§ PROVIDED RECORDS:

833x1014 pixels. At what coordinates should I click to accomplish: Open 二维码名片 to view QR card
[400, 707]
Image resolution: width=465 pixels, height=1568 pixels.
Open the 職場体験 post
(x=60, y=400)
* * *
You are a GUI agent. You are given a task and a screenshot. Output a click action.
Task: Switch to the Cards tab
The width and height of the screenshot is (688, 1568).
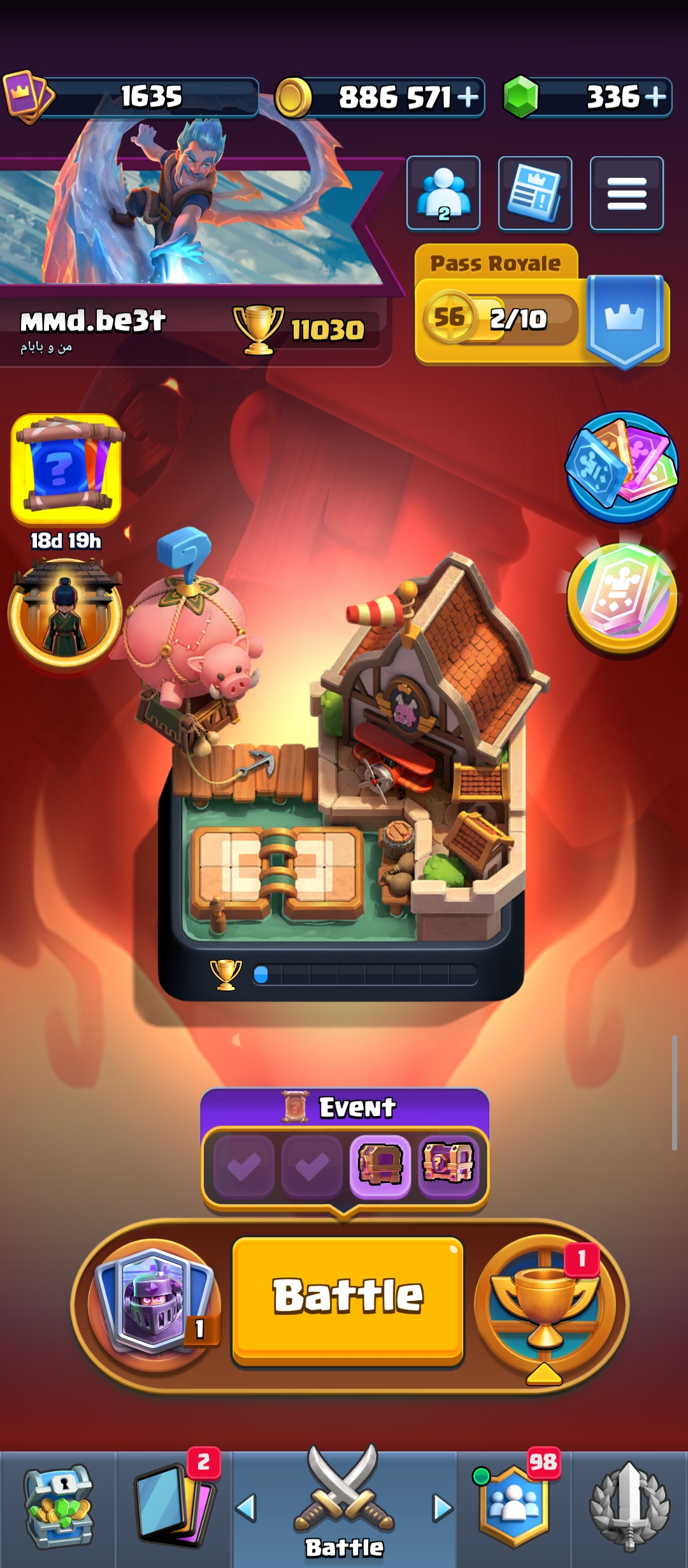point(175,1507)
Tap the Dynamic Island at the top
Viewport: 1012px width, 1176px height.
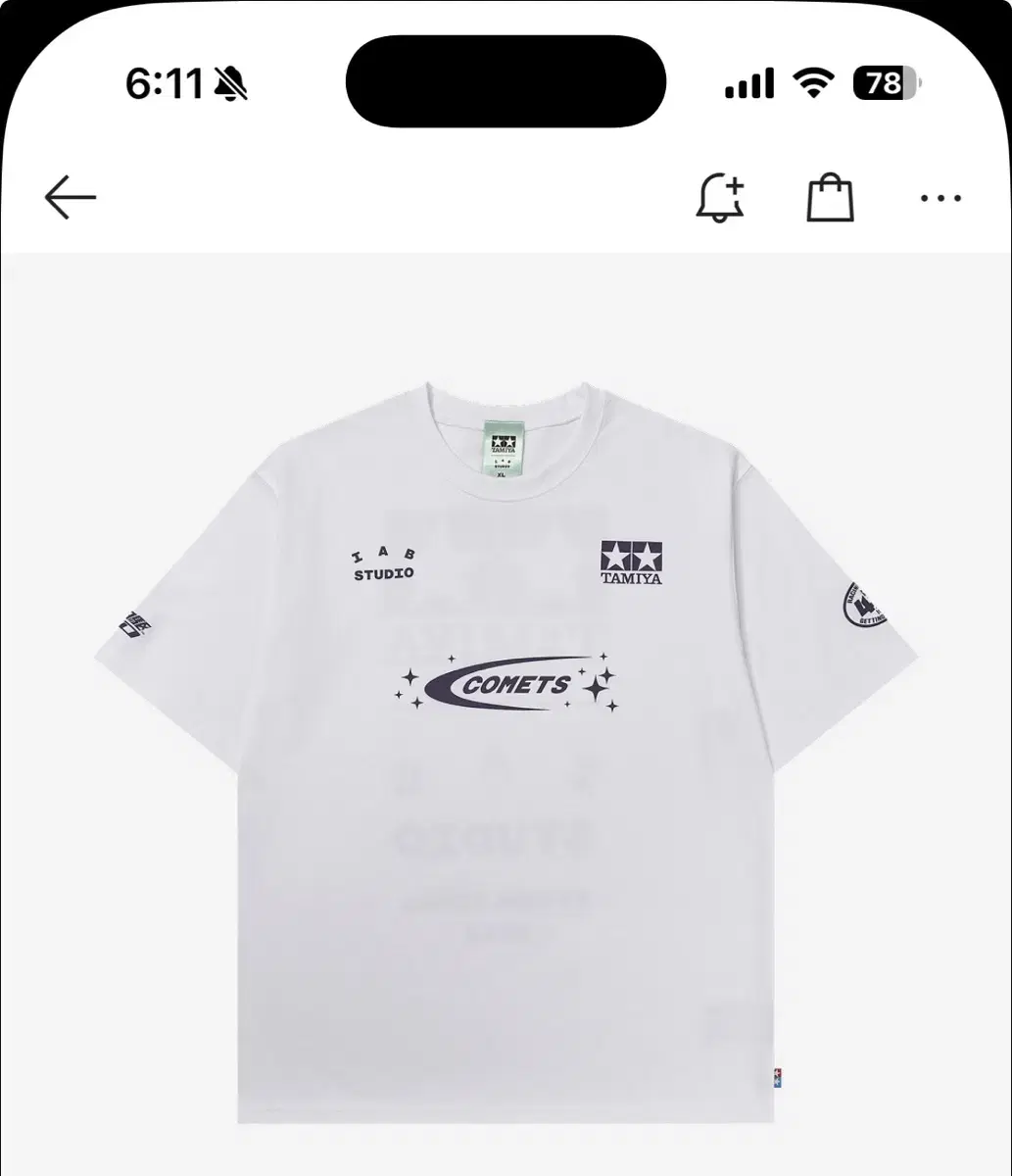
==
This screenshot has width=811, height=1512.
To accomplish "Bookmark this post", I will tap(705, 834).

§ WHAT THE TASK REQUIRES:
Can you retype the rows between the line holding "Tap the Dynamic Island at the top" and the line holding "Viewport: 1012px width, 1176px height.", inclusive, with nothing changed?

§ FINAL RESULT:
Tap the Dynamic Island at the top
Viewport: 1012px width, 1176px height.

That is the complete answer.